- Task item:
Convert the lines into a numbered list, starting with the line that contains "This screenshot has height=1061, width=2093." and going on through the line that contains "(988, 916).", with blank lines omitted and pictures left out.

- Data to examine:
○ ○ ○ ○

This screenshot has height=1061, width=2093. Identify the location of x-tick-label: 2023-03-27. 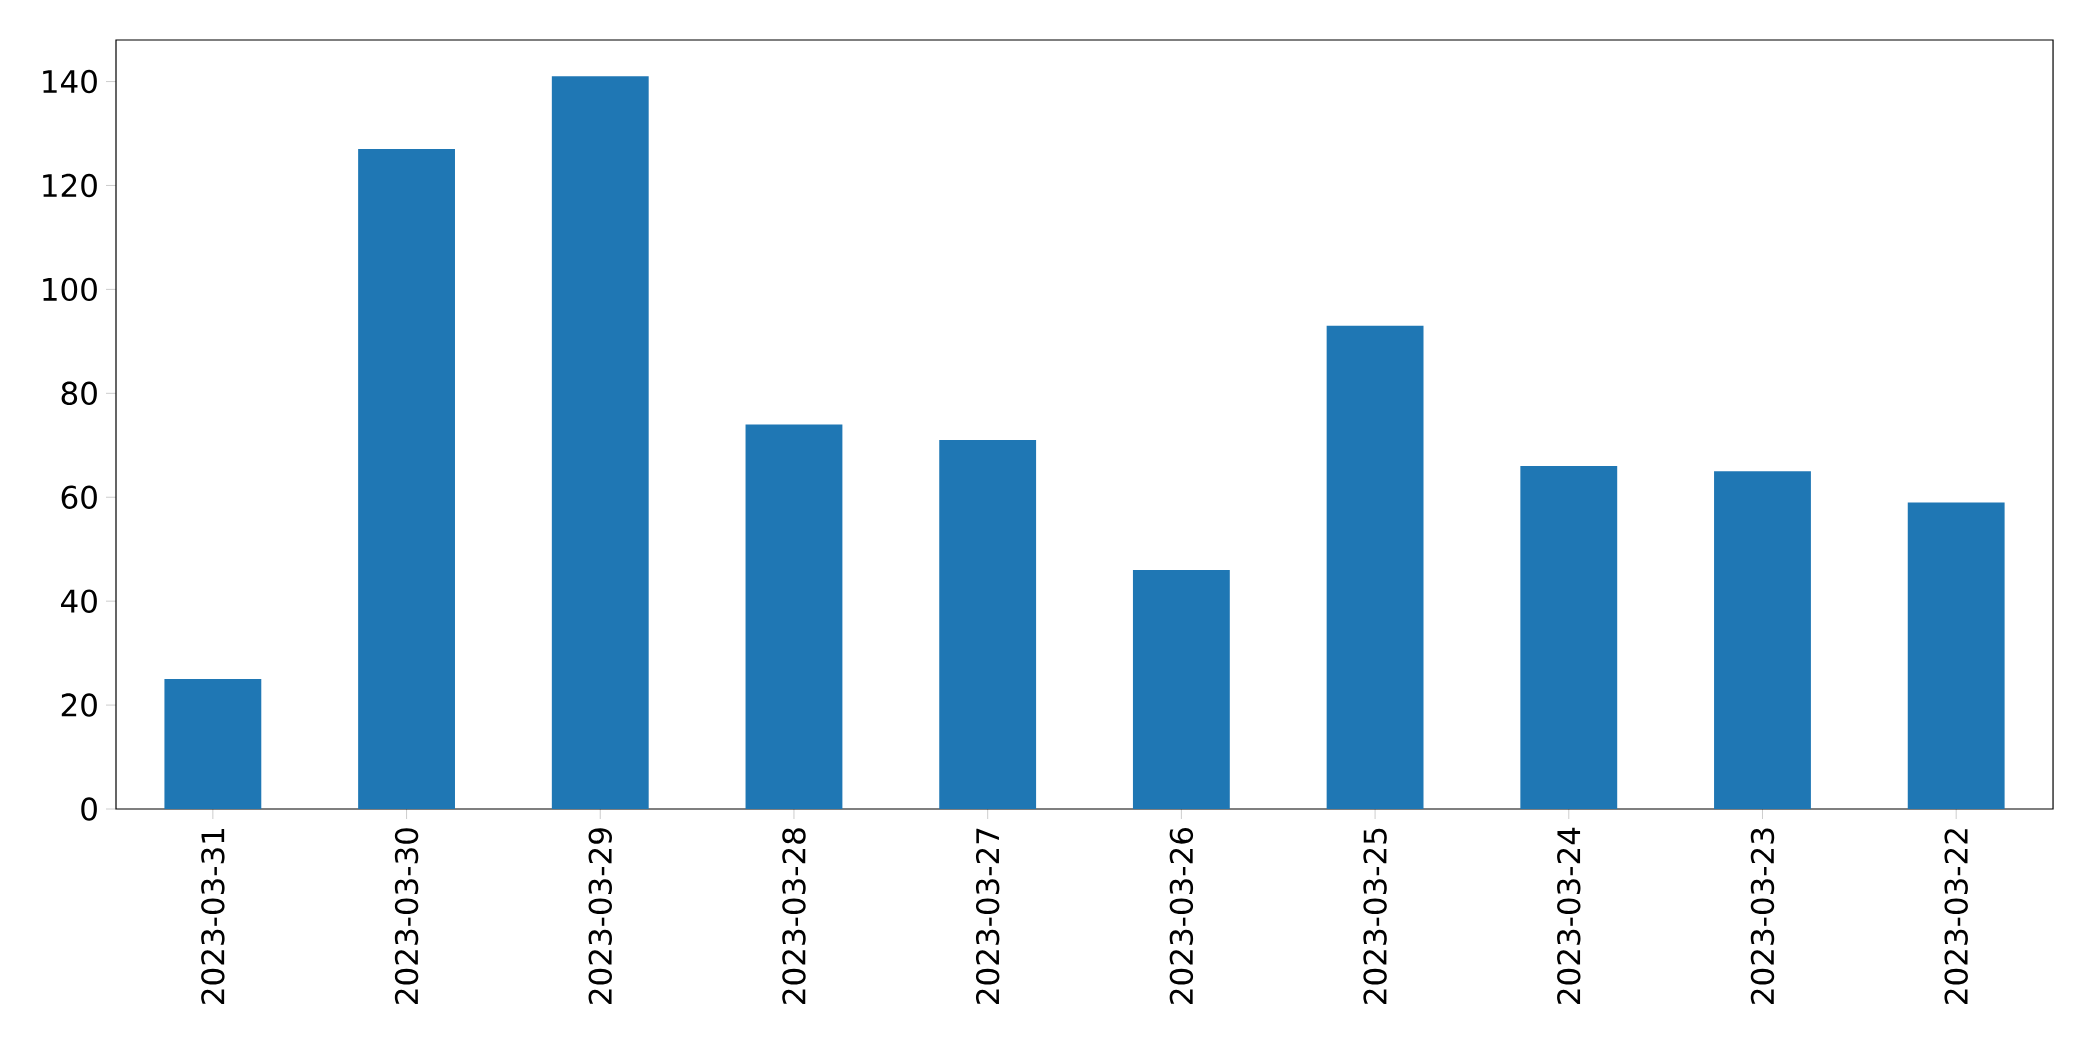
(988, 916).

○ ○ ○ ○

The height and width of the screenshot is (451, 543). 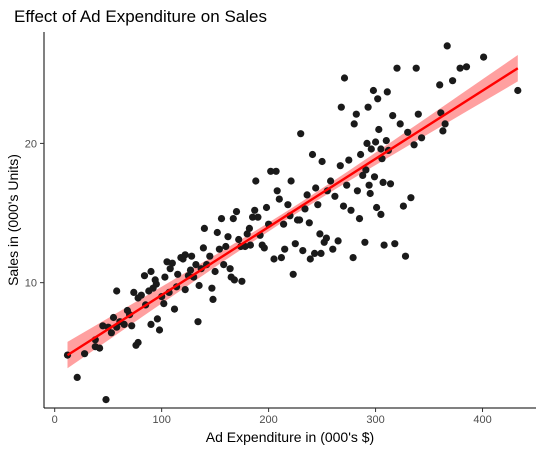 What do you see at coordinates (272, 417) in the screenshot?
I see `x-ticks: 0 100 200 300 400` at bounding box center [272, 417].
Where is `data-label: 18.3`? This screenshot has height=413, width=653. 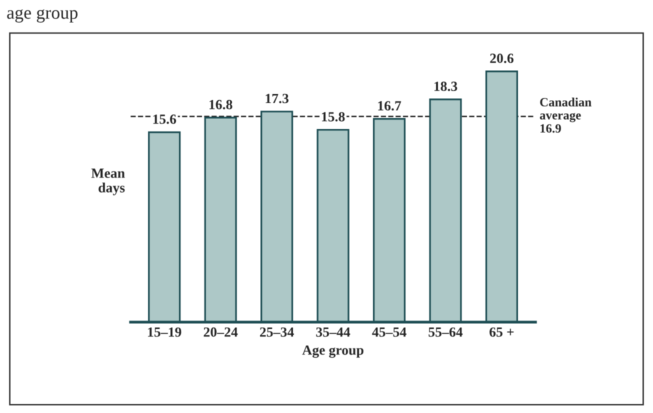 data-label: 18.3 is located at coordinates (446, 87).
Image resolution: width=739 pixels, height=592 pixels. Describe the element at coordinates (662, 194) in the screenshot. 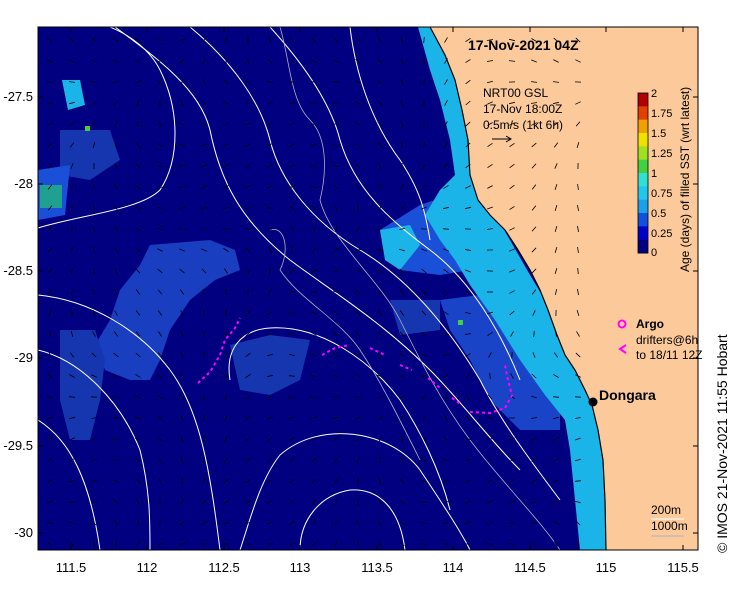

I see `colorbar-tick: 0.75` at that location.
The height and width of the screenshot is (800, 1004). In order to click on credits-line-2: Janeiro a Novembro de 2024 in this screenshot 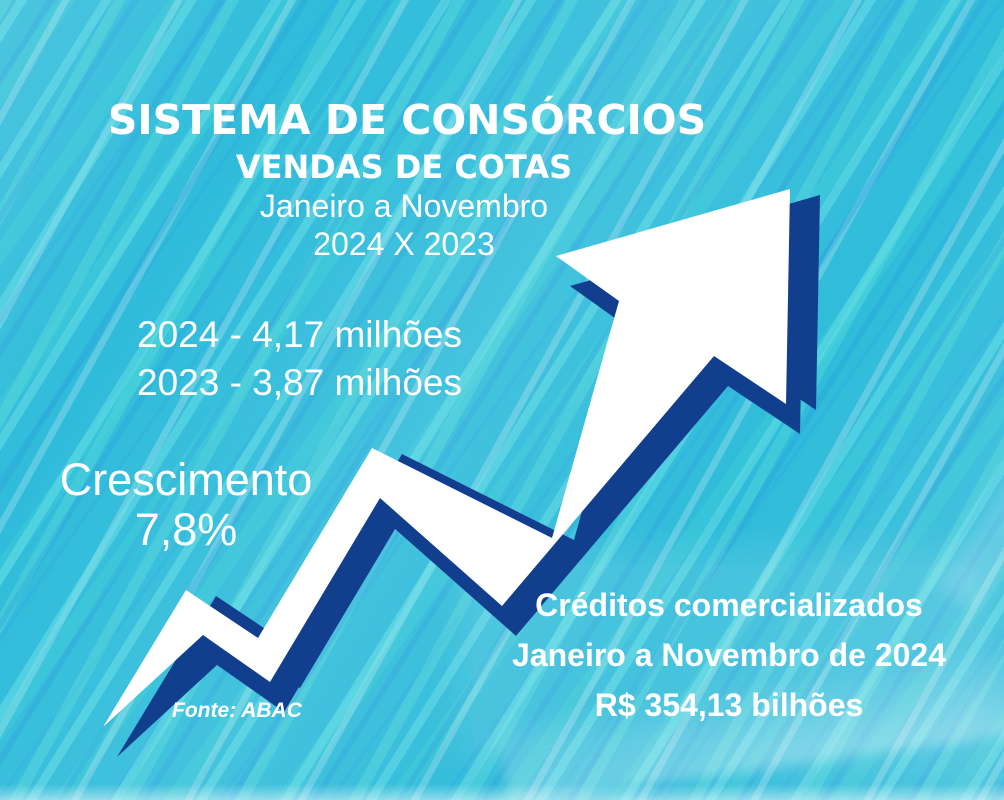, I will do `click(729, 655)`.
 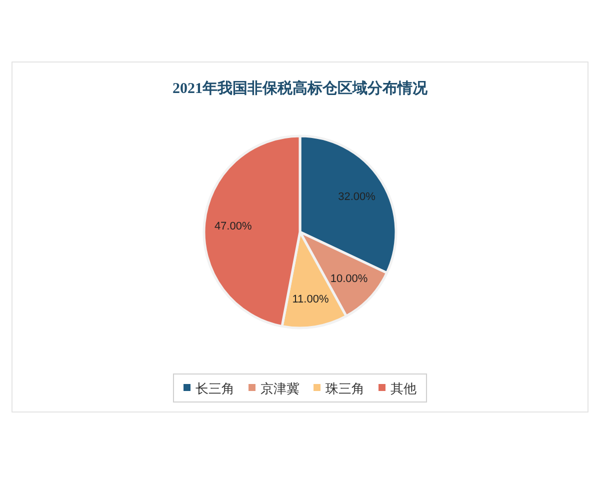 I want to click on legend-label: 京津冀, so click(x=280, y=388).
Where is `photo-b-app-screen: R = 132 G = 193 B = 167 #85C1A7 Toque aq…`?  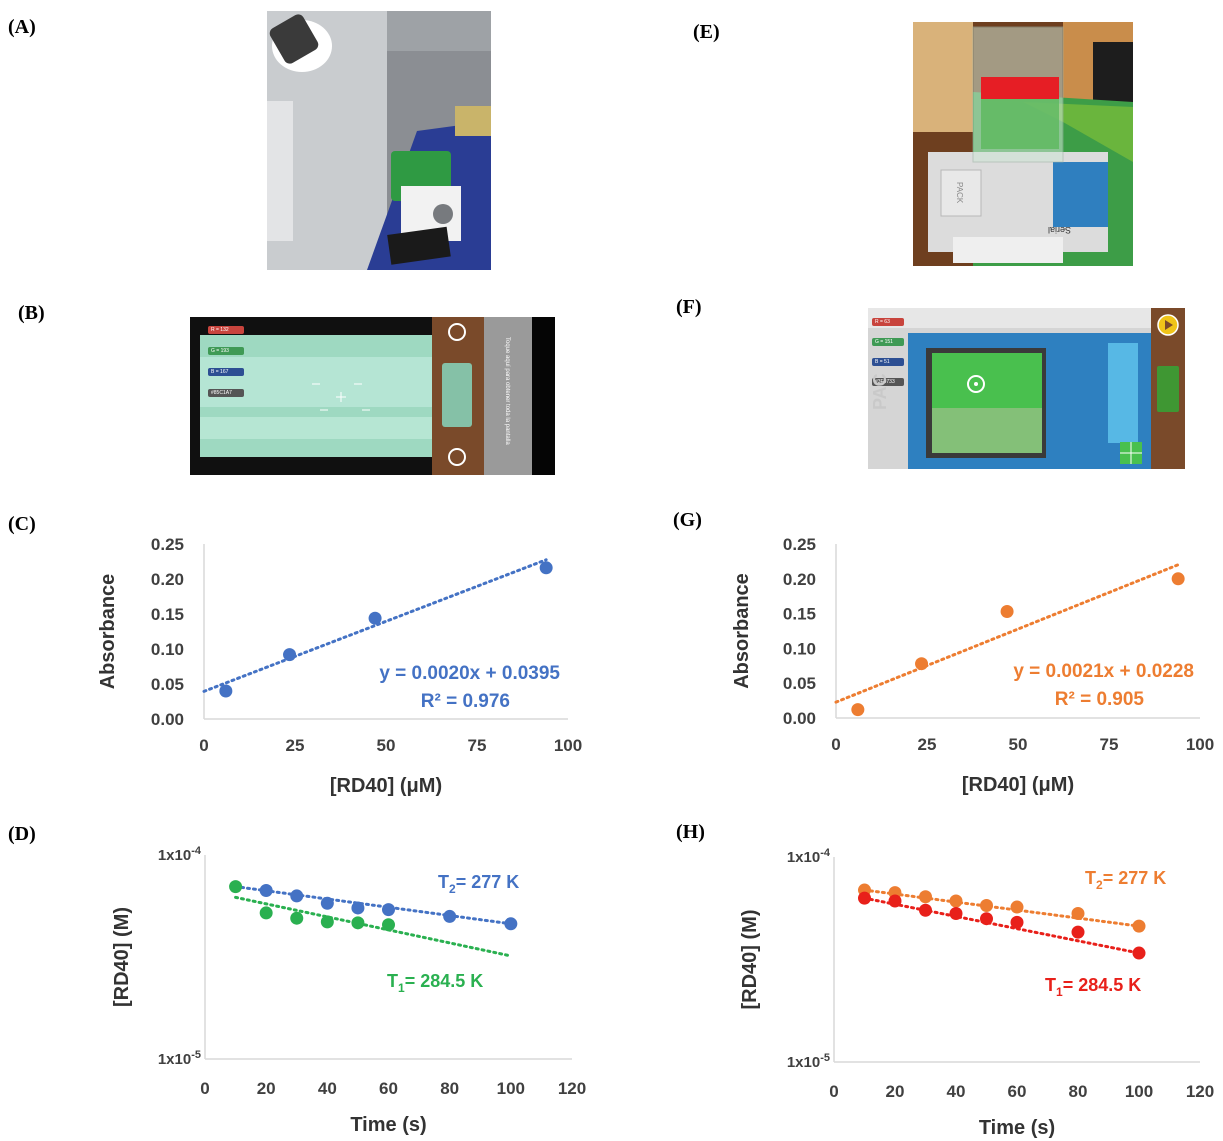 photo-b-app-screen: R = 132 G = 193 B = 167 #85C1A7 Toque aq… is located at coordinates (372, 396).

○ ○ ○ ○

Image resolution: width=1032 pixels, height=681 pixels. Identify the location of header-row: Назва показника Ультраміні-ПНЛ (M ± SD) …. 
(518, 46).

○ ○ ○ ○

- Reply to the task:
1. This screenshot has height=1061, width=2093. Identify the location of x-tick-label: 2023-03-27. 
2. (988, 916).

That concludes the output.